"Cette route vers les Canaries, utilisée en 2005-2006, n'avait plus été utilisée pendant de nombreuses années et a été réactivée", explique l'envoyé spécial pour la situation en Méditerranée centrale du Haut Commissariat des Nations unies pour les réfugiés (HCR) vendredi dans a Matinale. "Depuis le début de l'année, on voit six fois plus de départs des côtes marocaines, du Sahara occidental, de la Mauritanie, du Sénégal et de la Gambie vers les Canaries", précise Vincent Cochetel.
Des frontières fermées mais poreuses
Plus de 40 pays africains ont pourtant fermé leurs frontières pour cause de pandémie. Mais "ce n'est pas des frontières toujours très faciles à contrôler", souligne ce responsable au HCR. "Il s'agit de déserts, de lieux très peu habités, et les trafiquants multiplient les offres pour essayer d'amener un maximum de clients vers les pays d'Afrique du Nord".
Et avec ce déplacement géographique partiel des traversées par la mer, l'Espagne se retrouve directement touchée. "L'Espagne a toujours été un pays d'arrivées, mais principalement pour de jeunes Marocains", rappelle Vincent Cochetel. "Aujourd'hui, on voit une baisse des départs du Maroc directement vers la Péninsule ibérique. L'augmentation des départs se fait surtout vers les îles Canaries".
La désillusion des Tunisiens
Et si les traversées diminuent depuis les côtes marocaines, c'est désormais la Tunisie qui est devenue le premier pays de départ - principalement vers l'Italie. "En termes de chiffres, cela reste gérable", assure l'envoyé spécial pour la situation en Méditerranée centrale. "On parle de 10'000 personnes, dont 34% ont été sauvées ou interceptées par les garde-côtes tunisiens et ramenées sur les côtes tunisiennes. Mais c'est une augmentation très forte, qui touche les populations pauvres du sud de la Tunisie principalement".

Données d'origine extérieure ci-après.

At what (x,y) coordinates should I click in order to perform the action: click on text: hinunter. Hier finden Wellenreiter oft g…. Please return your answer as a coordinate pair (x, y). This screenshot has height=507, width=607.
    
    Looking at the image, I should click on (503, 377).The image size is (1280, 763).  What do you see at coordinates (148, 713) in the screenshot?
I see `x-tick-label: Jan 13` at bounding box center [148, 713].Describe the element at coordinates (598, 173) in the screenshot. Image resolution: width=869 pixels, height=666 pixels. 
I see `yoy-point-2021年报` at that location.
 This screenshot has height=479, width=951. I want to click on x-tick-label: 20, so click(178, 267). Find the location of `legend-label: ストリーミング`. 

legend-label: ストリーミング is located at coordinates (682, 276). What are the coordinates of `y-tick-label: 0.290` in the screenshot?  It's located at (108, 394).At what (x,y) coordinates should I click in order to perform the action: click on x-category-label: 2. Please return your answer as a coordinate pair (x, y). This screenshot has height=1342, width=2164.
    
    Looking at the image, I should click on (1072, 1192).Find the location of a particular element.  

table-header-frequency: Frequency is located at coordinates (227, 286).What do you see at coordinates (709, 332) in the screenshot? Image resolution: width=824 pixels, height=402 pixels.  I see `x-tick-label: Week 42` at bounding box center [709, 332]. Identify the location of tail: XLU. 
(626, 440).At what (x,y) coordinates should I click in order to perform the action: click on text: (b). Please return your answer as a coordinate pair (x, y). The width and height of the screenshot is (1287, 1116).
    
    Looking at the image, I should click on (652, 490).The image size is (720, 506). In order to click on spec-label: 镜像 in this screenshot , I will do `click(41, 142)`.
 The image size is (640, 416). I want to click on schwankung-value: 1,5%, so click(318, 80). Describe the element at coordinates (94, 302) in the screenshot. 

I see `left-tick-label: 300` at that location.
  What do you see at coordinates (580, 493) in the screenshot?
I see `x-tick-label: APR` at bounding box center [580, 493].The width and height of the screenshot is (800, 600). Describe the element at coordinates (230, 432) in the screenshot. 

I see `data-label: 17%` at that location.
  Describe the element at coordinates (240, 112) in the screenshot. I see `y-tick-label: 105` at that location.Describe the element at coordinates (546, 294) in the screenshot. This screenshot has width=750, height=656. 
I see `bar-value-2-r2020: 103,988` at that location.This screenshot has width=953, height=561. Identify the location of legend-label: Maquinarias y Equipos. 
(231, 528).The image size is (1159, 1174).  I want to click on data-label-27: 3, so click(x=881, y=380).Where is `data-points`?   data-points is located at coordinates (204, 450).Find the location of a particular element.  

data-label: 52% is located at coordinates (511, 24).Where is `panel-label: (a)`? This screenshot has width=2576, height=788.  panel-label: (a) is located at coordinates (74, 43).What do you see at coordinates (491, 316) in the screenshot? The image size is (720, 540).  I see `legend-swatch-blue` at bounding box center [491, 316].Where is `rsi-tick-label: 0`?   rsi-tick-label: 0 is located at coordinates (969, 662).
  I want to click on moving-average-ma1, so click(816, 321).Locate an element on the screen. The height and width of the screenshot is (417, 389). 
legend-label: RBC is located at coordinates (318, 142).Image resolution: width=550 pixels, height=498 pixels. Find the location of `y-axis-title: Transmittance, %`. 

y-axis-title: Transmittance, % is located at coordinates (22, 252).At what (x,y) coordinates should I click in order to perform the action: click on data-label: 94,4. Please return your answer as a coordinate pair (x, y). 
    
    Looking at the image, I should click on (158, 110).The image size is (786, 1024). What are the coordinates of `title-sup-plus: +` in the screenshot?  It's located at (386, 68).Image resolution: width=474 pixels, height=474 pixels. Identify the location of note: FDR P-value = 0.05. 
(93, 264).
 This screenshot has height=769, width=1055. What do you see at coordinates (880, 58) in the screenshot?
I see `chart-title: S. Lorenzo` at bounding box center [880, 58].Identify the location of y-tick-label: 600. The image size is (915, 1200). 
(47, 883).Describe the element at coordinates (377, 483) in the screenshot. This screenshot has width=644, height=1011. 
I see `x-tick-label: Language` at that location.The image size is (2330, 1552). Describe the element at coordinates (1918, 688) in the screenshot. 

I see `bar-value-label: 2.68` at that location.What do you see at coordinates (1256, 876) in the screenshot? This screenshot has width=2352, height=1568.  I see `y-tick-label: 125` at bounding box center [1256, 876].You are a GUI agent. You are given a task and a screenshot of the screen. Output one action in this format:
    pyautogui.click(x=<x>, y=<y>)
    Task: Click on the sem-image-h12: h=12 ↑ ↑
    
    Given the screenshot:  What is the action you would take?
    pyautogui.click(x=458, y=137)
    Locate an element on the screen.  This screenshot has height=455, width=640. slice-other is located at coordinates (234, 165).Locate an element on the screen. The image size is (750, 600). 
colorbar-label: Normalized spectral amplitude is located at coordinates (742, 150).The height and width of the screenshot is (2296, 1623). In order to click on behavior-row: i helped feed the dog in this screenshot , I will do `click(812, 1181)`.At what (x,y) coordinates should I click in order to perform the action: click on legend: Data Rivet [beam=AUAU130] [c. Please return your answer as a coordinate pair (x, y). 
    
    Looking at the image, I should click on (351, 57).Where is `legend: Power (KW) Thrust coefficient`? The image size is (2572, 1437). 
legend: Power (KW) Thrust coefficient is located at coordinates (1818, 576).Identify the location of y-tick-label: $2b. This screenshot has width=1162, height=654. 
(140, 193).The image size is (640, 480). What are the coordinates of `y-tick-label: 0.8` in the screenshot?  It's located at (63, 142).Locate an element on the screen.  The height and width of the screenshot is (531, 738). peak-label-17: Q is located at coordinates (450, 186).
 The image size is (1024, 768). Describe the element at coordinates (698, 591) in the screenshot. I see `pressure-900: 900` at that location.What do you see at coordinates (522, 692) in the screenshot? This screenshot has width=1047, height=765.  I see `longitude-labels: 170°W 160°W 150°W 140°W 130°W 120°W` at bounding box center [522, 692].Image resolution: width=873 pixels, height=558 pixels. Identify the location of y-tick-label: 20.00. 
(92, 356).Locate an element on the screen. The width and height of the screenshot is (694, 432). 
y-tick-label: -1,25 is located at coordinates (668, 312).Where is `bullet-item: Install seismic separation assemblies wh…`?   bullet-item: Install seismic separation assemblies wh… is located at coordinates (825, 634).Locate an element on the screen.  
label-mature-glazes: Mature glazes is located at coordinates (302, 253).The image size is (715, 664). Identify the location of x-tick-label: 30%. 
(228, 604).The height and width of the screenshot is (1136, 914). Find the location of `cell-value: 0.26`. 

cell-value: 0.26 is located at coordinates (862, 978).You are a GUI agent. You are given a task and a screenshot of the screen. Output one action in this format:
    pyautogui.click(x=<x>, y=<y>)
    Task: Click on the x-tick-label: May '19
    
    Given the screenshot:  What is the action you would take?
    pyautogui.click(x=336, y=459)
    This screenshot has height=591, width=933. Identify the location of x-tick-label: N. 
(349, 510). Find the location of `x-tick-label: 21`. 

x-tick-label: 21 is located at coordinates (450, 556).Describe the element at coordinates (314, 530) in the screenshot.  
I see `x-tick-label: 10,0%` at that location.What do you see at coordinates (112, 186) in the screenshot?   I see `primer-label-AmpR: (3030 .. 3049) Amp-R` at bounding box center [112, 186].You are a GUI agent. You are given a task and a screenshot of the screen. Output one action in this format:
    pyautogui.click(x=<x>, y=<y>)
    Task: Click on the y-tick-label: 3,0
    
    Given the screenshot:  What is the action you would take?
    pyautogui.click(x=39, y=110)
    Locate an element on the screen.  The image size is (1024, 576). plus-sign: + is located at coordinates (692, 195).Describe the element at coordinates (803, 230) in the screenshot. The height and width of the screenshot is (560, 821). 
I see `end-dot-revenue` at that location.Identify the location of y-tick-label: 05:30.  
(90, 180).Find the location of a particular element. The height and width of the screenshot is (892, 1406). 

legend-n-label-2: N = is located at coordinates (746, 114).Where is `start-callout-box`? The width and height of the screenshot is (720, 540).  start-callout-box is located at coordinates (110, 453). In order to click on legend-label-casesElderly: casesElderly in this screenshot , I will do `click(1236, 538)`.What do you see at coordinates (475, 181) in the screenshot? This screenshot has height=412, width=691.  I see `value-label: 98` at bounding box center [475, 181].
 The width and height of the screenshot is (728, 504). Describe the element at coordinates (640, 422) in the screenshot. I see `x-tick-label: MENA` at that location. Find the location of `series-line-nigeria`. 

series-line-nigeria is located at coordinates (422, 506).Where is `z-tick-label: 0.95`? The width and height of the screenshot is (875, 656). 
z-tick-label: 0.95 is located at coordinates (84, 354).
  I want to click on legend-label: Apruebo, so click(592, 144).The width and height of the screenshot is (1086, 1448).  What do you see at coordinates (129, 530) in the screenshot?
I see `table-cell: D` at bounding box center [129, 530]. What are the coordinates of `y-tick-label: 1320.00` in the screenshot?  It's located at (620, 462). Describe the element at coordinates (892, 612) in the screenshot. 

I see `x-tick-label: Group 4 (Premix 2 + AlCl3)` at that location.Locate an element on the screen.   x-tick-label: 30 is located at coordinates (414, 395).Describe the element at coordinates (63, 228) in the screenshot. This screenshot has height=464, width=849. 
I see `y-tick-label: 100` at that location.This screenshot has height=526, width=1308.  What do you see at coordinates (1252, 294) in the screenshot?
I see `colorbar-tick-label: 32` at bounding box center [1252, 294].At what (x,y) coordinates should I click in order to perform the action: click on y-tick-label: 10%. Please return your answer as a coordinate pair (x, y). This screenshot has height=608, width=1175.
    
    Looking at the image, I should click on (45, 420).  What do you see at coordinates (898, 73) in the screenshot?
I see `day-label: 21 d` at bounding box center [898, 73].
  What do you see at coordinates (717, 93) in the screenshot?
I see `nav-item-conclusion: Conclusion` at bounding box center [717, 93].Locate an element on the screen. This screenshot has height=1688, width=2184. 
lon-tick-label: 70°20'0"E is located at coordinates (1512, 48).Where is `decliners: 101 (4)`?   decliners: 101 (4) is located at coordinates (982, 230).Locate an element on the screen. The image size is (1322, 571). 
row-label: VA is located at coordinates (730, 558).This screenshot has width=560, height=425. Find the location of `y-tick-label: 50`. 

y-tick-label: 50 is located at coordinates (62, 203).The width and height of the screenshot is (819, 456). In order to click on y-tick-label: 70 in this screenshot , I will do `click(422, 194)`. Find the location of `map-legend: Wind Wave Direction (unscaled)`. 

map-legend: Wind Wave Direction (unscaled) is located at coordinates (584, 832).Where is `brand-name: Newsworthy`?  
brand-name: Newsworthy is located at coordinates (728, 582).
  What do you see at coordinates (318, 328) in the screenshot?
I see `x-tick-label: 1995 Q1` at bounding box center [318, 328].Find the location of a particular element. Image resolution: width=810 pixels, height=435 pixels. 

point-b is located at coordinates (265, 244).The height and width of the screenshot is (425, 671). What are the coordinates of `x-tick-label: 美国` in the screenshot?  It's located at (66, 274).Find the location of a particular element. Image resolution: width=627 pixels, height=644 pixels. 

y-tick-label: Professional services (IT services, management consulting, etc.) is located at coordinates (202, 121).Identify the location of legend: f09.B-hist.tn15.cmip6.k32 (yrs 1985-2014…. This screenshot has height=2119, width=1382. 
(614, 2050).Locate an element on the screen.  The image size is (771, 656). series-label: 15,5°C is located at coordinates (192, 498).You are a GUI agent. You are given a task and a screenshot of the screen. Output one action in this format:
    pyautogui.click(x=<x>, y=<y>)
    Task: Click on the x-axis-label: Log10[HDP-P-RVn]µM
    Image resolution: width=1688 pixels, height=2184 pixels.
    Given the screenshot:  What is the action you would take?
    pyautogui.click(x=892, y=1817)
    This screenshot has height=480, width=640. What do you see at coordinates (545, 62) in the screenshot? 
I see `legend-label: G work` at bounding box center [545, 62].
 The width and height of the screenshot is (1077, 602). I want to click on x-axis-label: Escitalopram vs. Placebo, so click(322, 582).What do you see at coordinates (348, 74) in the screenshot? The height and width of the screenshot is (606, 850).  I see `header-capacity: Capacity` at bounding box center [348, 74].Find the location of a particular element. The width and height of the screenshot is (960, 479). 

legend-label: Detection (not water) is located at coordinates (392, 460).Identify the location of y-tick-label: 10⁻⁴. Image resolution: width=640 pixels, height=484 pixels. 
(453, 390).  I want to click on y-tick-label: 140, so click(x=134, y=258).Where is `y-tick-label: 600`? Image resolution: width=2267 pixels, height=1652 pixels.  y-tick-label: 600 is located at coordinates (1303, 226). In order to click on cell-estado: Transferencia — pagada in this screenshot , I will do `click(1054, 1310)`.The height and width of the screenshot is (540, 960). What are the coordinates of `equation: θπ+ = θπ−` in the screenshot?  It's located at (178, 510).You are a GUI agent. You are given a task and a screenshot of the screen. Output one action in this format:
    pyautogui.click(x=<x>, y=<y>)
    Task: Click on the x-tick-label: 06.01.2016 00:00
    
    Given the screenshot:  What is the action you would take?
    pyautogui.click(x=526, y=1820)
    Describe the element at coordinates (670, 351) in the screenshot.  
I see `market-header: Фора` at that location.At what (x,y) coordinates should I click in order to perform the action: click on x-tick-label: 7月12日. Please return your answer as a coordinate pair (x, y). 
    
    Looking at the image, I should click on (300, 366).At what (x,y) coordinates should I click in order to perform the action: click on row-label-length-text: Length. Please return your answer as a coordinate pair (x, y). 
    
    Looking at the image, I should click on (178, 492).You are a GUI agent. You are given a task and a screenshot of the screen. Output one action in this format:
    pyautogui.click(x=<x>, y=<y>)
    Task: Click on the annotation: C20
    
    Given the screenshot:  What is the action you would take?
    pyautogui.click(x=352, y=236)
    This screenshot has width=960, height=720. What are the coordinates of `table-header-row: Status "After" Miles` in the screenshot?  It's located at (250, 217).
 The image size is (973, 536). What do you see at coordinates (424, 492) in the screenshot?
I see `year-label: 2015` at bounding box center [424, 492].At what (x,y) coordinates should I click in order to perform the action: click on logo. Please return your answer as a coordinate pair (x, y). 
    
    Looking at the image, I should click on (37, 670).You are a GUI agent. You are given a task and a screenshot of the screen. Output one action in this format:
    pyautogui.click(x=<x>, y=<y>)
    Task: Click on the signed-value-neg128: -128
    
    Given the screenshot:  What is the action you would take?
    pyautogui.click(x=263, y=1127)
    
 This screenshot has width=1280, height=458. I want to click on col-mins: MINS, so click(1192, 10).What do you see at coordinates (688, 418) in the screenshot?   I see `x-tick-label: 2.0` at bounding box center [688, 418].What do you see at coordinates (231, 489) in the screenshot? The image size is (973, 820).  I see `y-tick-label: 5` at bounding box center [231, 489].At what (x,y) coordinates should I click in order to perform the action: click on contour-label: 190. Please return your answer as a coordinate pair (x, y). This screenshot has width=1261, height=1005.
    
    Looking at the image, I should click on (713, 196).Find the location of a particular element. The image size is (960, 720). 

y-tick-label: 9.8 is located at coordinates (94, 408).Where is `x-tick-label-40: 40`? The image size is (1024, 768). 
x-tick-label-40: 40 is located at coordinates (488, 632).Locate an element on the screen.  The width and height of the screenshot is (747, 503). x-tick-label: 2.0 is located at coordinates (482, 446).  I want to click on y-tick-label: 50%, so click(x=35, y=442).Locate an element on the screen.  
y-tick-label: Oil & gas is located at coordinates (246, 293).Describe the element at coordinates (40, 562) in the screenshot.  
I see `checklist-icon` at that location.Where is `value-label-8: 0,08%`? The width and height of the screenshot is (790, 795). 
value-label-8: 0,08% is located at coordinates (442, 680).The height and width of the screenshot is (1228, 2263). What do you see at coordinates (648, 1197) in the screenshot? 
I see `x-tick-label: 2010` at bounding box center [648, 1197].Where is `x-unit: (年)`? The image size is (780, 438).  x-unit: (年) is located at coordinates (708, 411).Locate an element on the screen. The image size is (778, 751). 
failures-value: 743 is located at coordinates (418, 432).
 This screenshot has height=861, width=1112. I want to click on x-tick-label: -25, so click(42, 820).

Cette forte progression des Tunisiens voulant rejoindre l'Europe s'explique notamment par le désespoir et les désillusions. "Beaucoup de gens attendaient des changements politiques en Tunisie qui ne sont pas encore intervenus", explique Vincent Cochetel. C'est l'effet aussi de la pandémie et des mesures restrictives imposées sur le plan de la fermeture des frontières avec la Libye. "Les gens ne voient pas d'autre espoir que dans leur mobilité personnelle. Et bien entendu les passeurs jouent là-dessus et vendent leurs projets de mort facilement".
Propos recueillis par Benjamin Luis/oang
De plus en plus de Tunisiennes tentent la traversée
Entre début janvier et fin juillet, les tentatives de traversée au départ de la Libye ont augmenté de plus de 90% par rapport à la même période l’an passé. Mais ce sont les départs de Tunisie qui ont surtout explosé: plus de 10'000 ont été répertoriés depuis le début de l’année, soit une augmentation de près de 500% par rapport à l’an dernier.
Et le profil migratoire est en train de changer. Ce ne sont plus que de jeunes Tunisiens non diplômés qui tentent la traversée, les femmes sont de plus en plus nombreuses à affronter la mer. Et il s'agit souvent de mères de famille accompagnées de leurs enfants.